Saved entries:
Segment Open
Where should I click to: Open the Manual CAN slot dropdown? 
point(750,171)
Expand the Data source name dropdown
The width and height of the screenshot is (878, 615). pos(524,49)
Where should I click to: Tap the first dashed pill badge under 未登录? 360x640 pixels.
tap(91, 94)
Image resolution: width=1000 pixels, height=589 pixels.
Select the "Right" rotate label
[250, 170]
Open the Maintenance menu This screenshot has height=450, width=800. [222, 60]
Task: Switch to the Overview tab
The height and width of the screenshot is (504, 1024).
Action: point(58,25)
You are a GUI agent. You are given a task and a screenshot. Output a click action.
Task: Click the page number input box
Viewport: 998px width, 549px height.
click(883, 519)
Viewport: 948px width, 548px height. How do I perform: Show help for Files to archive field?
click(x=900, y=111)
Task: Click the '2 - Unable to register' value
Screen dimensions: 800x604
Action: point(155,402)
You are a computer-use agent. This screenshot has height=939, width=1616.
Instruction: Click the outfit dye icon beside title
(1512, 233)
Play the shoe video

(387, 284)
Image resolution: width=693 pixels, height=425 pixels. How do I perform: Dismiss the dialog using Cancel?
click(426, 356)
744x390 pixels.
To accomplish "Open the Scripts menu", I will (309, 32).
Segment Closed
Instructions for the task:
Where a line of the data holds the word "This", copy that line.

Task answer:
Open the Maintenance menu This screenshot has height=450, width=800. [222, 60]
You are a computer-use agent. This screenshot has height=939, width=1616.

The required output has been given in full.